All in all, not exactly an Ed Sullivan performance, but I liked it.

We were seated close enough for me to watch his hands and the way his fingers flew over the fretboard, pressing down on the strings as his right hand worked rhythmically, everything economical, nothing wasted, as he created a place for us to go.

I don’t remember the Spaniard’s name; then again, he may not recall that performance, held in a small town in the middle of a Midwest winter, only a few hundred on hand to share the moment.

In my mind’s ear — an admittedly unreliable organ — what I’m reminded of is Mason Williams’ “Classical Gas,” which would, a few years later, become a smash hit on AM radio. Very few instrumentals ever ventured into the Top 40 back then, but it was a single that still evokes memories all these years down the road.

As we walked home that night, Mom asked me what I thought.

“Careful,” I said, steadying her elbow. “Don’t step in the slush.”

She came from the big city, born and raised in the state capital, where she earned two degrees from one of the largest universities in the country. When she met my father, he was teaching one of her master's classes and, well, the rest, as they say, is family history.

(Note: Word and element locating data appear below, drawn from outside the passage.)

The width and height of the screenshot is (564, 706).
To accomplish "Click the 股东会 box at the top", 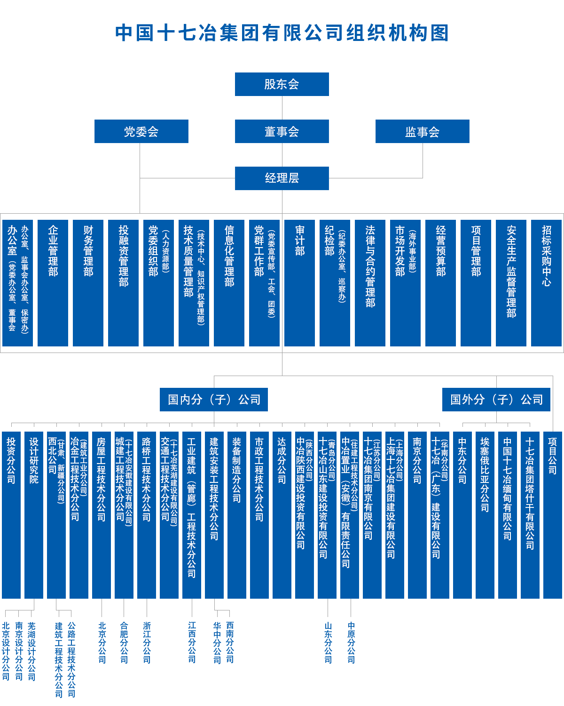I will coord(282,84).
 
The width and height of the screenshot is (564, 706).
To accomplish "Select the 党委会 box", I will coord(141,131).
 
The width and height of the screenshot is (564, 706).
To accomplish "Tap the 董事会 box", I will coord(282,131).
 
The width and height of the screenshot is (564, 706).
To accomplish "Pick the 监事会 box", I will coord(422,131).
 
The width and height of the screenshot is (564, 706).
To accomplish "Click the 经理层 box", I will coord(282,178).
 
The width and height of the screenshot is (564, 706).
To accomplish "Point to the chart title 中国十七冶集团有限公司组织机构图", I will coord(282,33).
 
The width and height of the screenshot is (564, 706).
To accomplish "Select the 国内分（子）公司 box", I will coord(213,400).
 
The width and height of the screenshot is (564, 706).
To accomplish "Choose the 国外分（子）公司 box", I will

Mom wasn’t made for life in a small town. She was used to riding buses to avoid massive traffic jams, to concerts and plays and movies, to a life that was all about crowds and huge possibilities.

How strange it must have been for her to find herself with three small children, living in a dot-on-the-map backwater, a slowly paced place where horse-drawn buggies weren’t an irony but an everyday anachronism, a daily reminder of where she wasn’t.

Not that she ever let on — well, at least as far as we kids knew.

My parents didn’t argue in front of us. Maybe they never did. They did, however, provide as loving a home as ever was. Books lined shelves in nearly every room. Music was always in the air. School was serious stuff, but there was always room for fun.

That was my mother’s greatest gift, her innate ability to leaven the hardships of life with an awareness that she imparted to us, the one that insisted that despite dark clouds in the sky, it wouldn’t rain if there was enough blue up there to make a farmer a pair of overalls.

I had no way of knowing that a scant 15 winters after she took me to that classical guitar concert at the college chapel, a memorial service would be held for her in that very place, a ceremony that drew hundreds of colleagues, former students, friends and family.

“She was such a wonderful woman,” I heard, over and over again, a refrain that reminded me of the night we walked together in the cold, a fine memory so fresh it warms me to this very day.